Wednesday, October 19, 2005

Trash bags

"Trash bag! Trash bag!" -- Dwight Schultz (as Capt. H.M. "Howling Mad" Murdock)

Apologies for the above quote, but it is one of those TV images from my teenage years that is indelibly burned into my memory. For anyone that cares, it was from one of Murdock's schemes to escape from the mental hospital on an A-Team episode (IIRC, he constructed a parachute from the trash bags and leaped out of a window on an upper floor).


Being the official trash-taker-outer at our house, it has always annoyed me that the box of trash bags is situated under the kitchen sink while the trashcan itself is some 8-10 feet away at the end of the cabinet. About a year ago, it occurred to me that I could reduce trips between the two loci by stashing a few spare trash bags at the bottom of the trash can before putting the new bag in. Over time, the number of spare trash bags has grown until I now routinely place the entire roll of 50(-ish) trash bags there as soon as we start a new box of trash bags.

It occurred to me a couple months ago that someone should just make a box of trash bags that fits in the bottom of a standard 13-gallon kitchen trash can. It would be so nice to just reach down and pull up the next bag after taking out the previous full bag. If some clever inventor wants to score a few bonus points, the last bag in the box should dispense in such a way that the empty box ends up inside the bag.

So if you know anyone that works at Glad or Hefty, please tell them to pick up the phone and call Rubbermaid or Sterilite, work out an acceptable set of dimensions and make my life a little bit simpler.!

And the point of all this would be... (continued)

(continuing from yesterday...)

So how could I goad myself into thinking more?
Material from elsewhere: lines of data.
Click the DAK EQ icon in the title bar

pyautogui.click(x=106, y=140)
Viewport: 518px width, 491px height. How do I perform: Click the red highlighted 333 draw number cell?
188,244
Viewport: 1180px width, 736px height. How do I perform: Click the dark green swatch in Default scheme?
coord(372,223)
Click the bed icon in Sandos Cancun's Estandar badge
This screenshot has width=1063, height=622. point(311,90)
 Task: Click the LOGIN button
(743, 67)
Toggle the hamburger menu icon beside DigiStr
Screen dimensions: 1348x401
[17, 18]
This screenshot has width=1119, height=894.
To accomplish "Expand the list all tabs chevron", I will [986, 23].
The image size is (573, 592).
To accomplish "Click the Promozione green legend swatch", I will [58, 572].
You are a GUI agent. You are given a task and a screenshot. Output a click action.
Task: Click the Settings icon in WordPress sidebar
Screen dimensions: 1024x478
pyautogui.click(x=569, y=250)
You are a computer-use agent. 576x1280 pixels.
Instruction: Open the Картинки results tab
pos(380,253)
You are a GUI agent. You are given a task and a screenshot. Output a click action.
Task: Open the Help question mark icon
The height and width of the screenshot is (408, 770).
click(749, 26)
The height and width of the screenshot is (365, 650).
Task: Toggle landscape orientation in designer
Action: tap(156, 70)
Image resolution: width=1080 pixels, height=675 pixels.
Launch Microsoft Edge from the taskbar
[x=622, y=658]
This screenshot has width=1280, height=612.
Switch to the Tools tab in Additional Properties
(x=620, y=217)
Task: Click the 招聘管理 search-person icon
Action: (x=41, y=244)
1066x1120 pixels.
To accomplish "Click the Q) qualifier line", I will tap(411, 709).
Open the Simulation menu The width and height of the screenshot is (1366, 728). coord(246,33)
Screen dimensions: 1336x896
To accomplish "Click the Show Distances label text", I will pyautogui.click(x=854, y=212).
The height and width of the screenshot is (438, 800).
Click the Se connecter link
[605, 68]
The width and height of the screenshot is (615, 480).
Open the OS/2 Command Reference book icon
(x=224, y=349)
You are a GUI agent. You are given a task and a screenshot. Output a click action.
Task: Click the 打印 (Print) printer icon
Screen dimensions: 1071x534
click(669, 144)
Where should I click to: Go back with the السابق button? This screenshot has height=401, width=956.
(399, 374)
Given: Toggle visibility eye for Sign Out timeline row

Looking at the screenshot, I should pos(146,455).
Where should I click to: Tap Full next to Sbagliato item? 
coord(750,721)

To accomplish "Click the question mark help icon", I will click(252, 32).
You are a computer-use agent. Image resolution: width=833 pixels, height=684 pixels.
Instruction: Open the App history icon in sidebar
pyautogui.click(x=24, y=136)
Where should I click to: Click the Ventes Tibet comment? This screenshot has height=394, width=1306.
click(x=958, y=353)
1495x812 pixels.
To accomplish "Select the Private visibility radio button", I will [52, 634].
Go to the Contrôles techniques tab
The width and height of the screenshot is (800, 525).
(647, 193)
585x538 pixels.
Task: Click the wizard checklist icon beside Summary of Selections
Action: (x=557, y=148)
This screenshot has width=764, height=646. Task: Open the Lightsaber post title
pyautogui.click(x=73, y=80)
I have managed to produce passable prose on occasion, so it occurred to me that an enforced writing regimen might address more than one deficiency in my life:
  1. I don't think enough.
  2. I need to write/publish more (at least according to my immediate managers at work).
  3. I don't read enough.
That is, writing requires thinking (at least worthwhile writing does), thinking requires exposure to new ideas, reading provides that exposure. So, do I care if anybody reads this? While that would be a nice little ego boost, I certainly don't consider it a condition of success for this exercise.

I expect the subject of most of my posts will be technology-related since computers are both my job and my hobby, but other subjects will inevitably find their way into my musings as well. I'll try to minimize the dross.

Have a nice day!

Tuesday, October 18, 2005

And the point of all this would be...

I've been aware of blogging for quite some time now, but it only recently occurred to me that scribbling down my own thoughts might be a worthwhile endeavor. I regularly follow several blogs, but the authors always seemed to be these unapproachable, well-connected, in-the-know super-geniuses (-genii?). A week or two ago I was in a small-ish meeting with Sam Ruby (1), one of these aforementioned super-geniuses, and it struck me that aside from being really smart, he was a pretty normal guy.

Gears started turning. I read several entries in Sam's blog. More gears turned. I searched out and read blogs from some other folks whose ideas I respect and it occurred to me that I don't do nearly enough real thinking anymore. I cogitate enough to get my work done, but it seems like I had more, better, grander ideas 10-15 years ago than now (I just turned 37). Extrapolating this trend ends up someplace I'd rather not be, so my October 18th resolution is to reverse it.

(to be continued soon...am out of time and if I don't publish this now, I'll spend forever trying to get it perfect)


(1) There were 4 folks in the meeting. Like Sam, I happen to work for IBM, but had never had a reason to converse with him before.